For the case of  $|a|=b$,

$\cfrac { dL }{ db } =\sqrt{2}\int _{ 0 }^{ \pi  }{ (b^{ 2 }-b^{ 2 }cos(\theta ))^{ -\cfrac { 1 }{ 2 }  }(b-{ bcos(\theta )) } } d\theta$

$\cfrac { dL }{ db } =\sqrt{2}\int _{ 0 }^{ \pi  }{ (1-cos(\theta ))^{ -\cfrac { 1 }{ 2 }  }(1-{ cos(\theta )) } } d\theta$

$\cfrac { dL }{ db } =\sqrt{2}\int _{ 0 }^{ \pi  }{ (1-cos(\theta ))^{ \cfrac { 1 }{ 2 }  } } d\theta$

$\cfrac { dL }{ db }=\sqrt{2}|^{\pi}_{0}\left(-\sqrt{2}{\cdot}\cos\left(x\right)-\sqrt{2}\right){\cdot}\sin\left(\dfrac{\mathrm{arctan2}\left(\sin\left(x\right), \cos\left(x\right)\right)+{\pi}}{2}\right)+\sqrt{2}{\cdot}\sin\left(x\right){\cdot}\cos\left(\dfrac{\mathrm{arctan2}\left(\sin\left(x\right), \cos\left(x\right)\right)+{\pi}}{2}\right)$

$\cfrac { dL }{ db }=4≠0$ but $L=(2\sqrt{2})^2a=8a$.

For the case of  $b=0$,

$\cfrac { dL }{ db } =2\int^{\pi}_{0}{-cos(\theta)}d\theta=0$

This means for a given $a$, $b=0$ is a turning point for $L$ which is $2\pi a$, the perimeter of a circle of radius $a$.  This is a local maximum value for $L$ because,
 
$\cfrac { d^{ 2 }L }{ db^{ 2 } } =\int _{ 0 }^{ \pi  }{ \cfrac { 2a^{ 2 }sin^{ 2 }(\theta ) }{ (a^{ 2 }+b^{ 2 }-2abcos(\theta ))^{ \cfrac { 3 }{ 2 }  } }  } d\theta$

When $b=0$,

$\cfrac { d^{ 2 }L }{ db^{ 2 } } =\cfrac{2}{a}\int _{ 0 }^{ \pi  }{sin^{ 2 }(\theta ) }d\theta$

$\cfrac { d^{ 2 }L }{ db^{ 2 } } =\cfrac{1}{a}|^{\pi}_{0}\{\theta-\cfrac{1}{2}sin(2\theta)\}$

$\cfrac { d^{ 2 }L }{ db^{ 2 } } =\cfrac{\pi}{a}$

Since, $a<0$, $\cfrac { d^{ 2 }L }{ db^{ 2 } }<0$ for $b=0$, $L$ is a maxima.

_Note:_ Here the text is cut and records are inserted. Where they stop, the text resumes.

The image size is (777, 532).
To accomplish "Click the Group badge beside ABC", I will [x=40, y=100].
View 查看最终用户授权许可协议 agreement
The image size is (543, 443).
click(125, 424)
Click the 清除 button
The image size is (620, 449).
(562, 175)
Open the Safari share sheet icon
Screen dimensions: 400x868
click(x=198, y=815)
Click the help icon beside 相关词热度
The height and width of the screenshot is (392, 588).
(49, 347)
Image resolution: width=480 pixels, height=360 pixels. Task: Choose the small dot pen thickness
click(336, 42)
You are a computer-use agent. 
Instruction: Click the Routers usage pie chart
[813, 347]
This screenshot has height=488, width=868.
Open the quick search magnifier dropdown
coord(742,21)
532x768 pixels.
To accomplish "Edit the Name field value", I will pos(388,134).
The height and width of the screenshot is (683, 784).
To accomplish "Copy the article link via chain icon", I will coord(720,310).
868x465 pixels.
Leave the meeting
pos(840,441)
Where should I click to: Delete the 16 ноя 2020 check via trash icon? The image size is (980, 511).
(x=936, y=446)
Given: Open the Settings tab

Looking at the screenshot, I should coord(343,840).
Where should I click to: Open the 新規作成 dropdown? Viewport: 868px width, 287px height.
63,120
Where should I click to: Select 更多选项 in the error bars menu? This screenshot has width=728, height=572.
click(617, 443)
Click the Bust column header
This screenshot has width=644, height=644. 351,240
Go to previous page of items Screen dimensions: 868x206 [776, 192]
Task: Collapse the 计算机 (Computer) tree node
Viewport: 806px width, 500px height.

When $b=|a|$, $L=8a$, when $b=0$, $L=2\pi a<8a$ and at $b=|a|$,$\cfrac{dL}{db}>0$.  This means there is at least one minimum before $b=|a|$ so that the curve turns upward again after the maximum at $b=0$.  So, there is still the possibility of satisfying the positive lift condition.  Hold the gravy.